____ DATA EXTRACT

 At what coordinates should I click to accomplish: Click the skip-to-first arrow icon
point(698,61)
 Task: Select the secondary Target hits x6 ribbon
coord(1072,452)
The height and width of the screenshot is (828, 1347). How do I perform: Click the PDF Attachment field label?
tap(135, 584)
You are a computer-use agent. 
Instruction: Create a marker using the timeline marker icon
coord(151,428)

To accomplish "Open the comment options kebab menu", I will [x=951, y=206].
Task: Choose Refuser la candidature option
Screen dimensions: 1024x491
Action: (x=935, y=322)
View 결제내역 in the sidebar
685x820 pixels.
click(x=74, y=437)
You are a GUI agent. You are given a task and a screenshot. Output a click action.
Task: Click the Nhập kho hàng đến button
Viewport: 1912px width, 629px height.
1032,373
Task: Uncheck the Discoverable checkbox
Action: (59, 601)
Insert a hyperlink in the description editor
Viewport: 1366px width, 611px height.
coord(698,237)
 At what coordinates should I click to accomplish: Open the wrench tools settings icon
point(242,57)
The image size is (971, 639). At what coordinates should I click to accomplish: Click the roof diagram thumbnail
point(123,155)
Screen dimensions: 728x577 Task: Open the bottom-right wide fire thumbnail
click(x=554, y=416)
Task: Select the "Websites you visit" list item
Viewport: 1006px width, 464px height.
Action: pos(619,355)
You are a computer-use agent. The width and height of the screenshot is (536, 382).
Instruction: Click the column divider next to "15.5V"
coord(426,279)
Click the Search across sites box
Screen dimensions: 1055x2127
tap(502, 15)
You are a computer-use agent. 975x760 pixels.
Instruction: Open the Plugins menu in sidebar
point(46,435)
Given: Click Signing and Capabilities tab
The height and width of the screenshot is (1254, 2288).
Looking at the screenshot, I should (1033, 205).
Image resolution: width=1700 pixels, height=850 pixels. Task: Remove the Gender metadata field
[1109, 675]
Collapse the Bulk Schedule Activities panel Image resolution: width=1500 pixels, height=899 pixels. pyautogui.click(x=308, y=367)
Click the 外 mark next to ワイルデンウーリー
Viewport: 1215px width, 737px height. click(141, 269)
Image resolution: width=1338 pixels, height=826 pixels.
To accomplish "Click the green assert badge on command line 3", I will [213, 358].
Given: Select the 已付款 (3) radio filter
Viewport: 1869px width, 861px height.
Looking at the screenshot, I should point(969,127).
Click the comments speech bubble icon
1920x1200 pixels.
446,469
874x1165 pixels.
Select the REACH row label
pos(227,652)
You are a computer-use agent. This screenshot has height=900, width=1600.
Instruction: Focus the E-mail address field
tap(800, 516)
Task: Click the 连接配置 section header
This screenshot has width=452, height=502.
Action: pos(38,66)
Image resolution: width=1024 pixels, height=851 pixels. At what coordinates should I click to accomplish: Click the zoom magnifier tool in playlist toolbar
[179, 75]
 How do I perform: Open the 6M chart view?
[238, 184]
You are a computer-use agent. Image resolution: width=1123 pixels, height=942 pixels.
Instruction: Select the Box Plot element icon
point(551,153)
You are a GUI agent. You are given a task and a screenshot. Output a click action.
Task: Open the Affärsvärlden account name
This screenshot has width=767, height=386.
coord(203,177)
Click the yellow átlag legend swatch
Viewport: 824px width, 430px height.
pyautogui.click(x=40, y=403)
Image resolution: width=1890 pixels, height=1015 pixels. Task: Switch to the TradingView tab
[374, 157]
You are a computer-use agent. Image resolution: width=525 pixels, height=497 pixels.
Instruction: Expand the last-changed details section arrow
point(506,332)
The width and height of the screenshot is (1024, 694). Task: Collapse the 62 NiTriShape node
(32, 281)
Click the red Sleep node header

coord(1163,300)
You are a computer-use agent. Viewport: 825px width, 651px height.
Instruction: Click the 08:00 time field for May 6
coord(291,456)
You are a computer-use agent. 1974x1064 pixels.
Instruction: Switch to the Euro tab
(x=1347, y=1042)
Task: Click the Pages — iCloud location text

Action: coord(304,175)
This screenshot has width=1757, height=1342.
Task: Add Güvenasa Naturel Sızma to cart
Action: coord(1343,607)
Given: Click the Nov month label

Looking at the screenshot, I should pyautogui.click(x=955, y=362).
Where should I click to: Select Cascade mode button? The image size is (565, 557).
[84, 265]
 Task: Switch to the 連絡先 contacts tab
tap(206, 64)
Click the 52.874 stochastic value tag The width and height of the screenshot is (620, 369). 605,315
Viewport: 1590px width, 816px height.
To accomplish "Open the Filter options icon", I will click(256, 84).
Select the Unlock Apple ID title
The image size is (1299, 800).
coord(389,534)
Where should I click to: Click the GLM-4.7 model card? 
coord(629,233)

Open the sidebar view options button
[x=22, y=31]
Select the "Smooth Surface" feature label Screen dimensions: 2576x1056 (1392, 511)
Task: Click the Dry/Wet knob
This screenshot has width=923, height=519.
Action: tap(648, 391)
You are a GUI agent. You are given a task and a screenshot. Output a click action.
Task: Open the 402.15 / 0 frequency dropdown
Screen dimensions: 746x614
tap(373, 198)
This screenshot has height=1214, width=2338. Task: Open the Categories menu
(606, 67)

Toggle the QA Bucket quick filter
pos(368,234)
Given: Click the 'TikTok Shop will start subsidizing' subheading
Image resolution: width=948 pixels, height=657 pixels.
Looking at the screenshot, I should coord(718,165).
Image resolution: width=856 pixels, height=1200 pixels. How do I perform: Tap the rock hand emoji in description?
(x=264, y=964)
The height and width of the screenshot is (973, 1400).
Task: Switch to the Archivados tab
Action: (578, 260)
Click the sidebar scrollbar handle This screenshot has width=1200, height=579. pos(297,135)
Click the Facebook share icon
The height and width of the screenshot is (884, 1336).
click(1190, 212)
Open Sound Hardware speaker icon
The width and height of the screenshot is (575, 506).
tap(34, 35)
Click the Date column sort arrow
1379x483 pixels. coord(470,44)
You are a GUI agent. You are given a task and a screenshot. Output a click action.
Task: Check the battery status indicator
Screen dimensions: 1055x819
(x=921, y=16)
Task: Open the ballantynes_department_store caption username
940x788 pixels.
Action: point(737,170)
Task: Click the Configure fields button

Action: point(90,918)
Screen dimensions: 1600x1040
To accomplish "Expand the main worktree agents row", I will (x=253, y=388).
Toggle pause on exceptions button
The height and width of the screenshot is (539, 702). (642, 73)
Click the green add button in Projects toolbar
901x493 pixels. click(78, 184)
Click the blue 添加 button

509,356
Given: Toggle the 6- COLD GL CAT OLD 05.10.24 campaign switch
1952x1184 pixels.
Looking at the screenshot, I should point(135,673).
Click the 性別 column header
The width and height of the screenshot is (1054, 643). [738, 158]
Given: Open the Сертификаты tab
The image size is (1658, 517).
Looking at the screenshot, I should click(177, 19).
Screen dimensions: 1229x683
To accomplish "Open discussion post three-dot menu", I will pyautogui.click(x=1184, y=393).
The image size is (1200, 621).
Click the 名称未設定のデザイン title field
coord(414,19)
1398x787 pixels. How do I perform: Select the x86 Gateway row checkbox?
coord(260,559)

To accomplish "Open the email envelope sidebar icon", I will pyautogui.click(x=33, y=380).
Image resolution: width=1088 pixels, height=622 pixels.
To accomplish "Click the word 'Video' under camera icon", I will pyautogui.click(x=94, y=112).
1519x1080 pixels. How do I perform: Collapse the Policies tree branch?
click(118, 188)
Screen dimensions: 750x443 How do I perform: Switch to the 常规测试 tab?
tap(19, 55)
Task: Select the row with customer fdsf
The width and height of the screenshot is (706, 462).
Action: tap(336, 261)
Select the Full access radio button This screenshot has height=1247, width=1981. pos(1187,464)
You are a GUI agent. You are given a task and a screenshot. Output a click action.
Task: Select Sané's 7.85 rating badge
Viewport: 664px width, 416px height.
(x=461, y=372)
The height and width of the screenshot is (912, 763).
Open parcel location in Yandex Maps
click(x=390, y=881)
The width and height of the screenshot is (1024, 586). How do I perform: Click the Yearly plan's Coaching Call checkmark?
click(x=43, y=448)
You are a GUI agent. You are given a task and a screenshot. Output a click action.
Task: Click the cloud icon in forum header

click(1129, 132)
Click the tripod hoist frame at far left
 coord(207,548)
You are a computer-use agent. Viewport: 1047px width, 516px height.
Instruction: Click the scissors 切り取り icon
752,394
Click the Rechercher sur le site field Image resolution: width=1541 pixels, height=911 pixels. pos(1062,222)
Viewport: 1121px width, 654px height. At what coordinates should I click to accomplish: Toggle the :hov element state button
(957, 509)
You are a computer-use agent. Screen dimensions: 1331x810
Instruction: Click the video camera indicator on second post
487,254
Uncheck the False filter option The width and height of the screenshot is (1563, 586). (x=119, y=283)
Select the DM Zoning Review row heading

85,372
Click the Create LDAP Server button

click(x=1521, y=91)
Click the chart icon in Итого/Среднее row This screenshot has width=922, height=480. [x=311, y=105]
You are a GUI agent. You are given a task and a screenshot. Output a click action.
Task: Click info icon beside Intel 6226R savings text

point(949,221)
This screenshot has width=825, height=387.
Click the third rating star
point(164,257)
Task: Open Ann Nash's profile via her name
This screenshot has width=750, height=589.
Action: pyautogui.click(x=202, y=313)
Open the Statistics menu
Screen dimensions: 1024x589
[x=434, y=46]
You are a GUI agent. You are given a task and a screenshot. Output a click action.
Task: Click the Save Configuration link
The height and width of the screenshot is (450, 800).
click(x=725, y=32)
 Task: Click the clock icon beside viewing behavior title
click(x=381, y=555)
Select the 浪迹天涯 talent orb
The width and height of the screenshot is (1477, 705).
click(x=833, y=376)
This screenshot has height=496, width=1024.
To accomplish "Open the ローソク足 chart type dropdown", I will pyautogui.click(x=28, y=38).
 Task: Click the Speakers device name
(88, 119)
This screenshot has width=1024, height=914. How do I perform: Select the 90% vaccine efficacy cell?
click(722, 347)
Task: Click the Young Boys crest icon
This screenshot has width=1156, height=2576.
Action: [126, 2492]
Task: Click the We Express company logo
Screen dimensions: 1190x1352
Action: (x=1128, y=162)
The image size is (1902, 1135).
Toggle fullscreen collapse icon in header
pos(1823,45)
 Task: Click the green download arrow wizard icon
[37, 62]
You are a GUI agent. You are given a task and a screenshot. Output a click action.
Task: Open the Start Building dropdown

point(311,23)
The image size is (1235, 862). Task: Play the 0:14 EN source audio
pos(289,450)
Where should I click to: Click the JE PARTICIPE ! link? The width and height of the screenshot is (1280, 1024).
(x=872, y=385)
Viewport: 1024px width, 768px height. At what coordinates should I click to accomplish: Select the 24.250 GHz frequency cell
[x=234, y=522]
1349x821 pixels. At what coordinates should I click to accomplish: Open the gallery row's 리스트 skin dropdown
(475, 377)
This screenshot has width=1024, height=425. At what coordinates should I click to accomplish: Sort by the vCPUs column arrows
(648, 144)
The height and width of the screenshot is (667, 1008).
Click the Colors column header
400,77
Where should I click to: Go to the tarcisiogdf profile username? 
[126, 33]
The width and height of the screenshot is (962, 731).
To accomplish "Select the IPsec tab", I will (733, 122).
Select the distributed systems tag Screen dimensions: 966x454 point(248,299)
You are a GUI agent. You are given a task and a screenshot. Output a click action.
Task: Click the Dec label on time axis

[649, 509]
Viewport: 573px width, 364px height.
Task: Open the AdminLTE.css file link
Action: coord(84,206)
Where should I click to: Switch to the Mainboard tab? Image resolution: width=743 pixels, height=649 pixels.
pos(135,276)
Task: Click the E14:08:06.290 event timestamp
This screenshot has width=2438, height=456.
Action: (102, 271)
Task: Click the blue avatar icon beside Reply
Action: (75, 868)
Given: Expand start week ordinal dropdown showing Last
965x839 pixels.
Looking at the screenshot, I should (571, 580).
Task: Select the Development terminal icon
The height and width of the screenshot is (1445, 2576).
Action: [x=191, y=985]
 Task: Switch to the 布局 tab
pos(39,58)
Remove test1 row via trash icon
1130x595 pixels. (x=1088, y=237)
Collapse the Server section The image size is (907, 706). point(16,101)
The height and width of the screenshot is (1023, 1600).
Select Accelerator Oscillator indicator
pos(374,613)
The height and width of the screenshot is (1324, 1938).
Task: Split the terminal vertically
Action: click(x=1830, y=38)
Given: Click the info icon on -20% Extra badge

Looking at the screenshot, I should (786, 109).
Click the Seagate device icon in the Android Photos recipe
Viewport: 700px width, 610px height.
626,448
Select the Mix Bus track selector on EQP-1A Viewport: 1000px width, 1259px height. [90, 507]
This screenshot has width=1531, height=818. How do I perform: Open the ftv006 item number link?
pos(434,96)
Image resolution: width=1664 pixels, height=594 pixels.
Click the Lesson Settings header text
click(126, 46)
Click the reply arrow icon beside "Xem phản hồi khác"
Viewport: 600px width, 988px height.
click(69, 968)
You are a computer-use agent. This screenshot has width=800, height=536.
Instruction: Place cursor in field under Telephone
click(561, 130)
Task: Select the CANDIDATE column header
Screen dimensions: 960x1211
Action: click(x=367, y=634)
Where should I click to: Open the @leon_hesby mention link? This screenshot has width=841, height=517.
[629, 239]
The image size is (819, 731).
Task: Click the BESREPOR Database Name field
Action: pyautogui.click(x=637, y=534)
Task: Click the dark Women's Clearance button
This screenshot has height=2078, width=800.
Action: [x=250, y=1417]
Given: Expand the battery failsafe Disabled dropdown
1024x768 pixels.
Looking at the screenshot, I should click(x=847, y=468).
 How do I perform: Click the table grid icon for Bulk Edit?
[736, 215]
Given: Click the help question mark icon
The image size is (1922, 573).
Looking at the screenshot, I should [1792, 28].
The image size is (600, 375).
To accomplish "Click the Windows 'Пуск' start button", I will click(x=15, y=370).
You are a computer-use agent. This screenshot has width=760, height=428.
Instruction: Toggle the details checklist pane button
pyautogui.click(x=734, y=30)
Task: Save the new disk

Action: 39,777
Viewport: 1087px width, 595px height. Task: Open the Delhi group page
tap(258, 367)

________

YOUR INSTRUCTIONS: Determine the count of lines in the data that contain the string "battery", and reply with that count alone.

TASK RESPONSE: 2